Au départ le roi avait des cornes de cerf, comme le dieu celtique de la forêt (que l’on voit dans Morgane). Mais ensuite, j’ai voulu le séparer le monde des animaux à fourrure (doux et réconfortant) qui est celui de Ronces.

J’ai donc pensé aux cornes du lucane plutôt que du cerf et je trouvais que cela collait parfaitement au personnage. Il y a une certaine beauté chez les insectes mais ils peuvent aussi très vite inspirer du dégoût et c’est ainsi que je vois le père de Ronces.

C’est votre proximité avec les Pyrénées qui vous a fait choisir un ursidé comme animal le plus proche de votre héroïne ?
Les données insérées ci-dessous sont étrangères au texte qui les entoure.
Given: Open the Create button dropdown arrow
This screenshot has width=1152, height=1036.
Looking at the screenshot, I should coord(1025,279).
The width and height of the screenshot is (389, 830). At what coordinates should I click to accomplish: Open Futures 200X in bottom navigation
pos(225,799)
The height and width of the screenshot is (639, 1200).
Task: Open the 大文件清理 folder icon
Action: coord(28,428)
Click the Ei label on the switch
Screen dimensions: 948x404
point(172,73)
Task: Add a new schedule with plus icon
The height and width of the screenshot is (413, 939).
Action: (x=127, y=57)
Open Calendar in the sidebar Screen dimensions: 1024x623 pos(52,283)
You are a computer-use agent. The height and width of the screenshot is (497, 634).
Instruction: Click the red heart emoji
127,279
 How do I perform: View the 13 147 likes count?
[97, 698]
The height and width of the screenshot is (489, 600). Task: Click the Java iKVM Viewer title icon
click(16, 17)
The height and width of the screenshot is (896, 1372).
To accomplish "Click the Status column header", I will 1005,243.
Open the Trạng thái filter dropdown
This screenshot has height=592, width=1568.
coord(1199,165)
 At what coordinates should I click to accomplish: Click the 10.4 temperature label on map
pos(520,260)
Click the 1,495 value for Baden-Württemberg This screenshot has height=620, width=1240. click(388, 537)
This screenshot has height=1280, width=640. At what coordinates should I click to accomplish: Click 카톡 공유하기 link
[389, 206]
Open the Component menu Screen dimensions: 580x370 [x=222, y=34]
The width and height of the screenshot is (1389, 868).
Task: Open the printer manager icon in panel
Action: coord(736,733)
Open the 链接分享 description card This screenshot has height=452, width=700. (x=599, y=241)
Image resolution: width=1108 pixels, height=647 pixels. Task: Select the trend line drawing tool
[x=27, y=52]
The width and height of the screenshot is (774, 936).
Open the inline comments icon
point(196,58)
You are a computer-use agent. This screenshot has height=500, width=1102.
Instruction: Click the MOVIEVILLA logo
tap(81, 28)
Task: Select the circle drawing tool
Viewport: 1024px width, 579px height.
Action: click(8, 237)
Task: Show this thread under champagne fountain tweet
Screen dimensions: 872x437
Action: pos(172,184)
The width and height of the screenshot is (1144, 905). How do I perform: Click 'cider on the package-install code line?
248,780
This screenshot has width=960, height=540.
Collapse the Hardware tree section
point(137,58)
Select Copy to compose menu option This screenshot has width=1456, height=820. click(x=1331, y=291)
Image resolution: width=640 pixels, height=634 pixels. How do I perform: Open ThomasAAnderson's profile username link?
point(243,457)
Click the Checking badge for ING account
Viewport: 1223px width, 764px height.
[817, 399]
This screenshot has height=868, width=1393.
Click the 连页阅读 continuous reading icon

Peut-être. La première version de l’histoire portait sur un conte des Pyrénées : Jean de l’ours, mais après j’ai tout changé. L’ours c’est aussi une figure réconfortante, la peluche préférée des enfants. Les animaux de Ronces peuvent être vus comme des fragments de son enfance, des amis imaginaires.

 

Justement, les contes sont souvent associés à un lectorat jeunesse, conseillerez-vous  « Peau de mille bêtes » aux enfants ?

Je pense que ça peut être une très chouette lecture à partir de 10/11 ans … avant de rentrer dans la difficile adolescence qui nous contraint parfois à rentrer dans le moule.

 

Un conte préféré ?

Il y a tellement de contes et d’adaptations … c’est difficile d’en choisir un mais j’ai été particulièrement ému par l’adaptation brillante de « La jeune fille sans mains » de Sébastien Laudenbach.

 

Vous avez une page tumblr sur laquelle apparaissent de nouveaux portraits féminins, il s’agit de projets en cours ?

Oui c’est un projet totalement différent que je mène avec Wilfrid Lupano. Il s’agira d’un roman graphique tiré d’une histoire vraie qui se déroule au 19ème siècle dans le Kentucky.  Je ne peux pas trop en dire car c’est encore dans le carton.


Que mille mercis enchanteurs habillent Stéphane Fert pour sa disponibilté.

*Ce conte  « Toutes-Fourrures » aussi traduit sous le titre « Peau de mille bêtes » est disponible dans l’anthologie « Contes » des Frères Grimm publié chez Folio bilingue.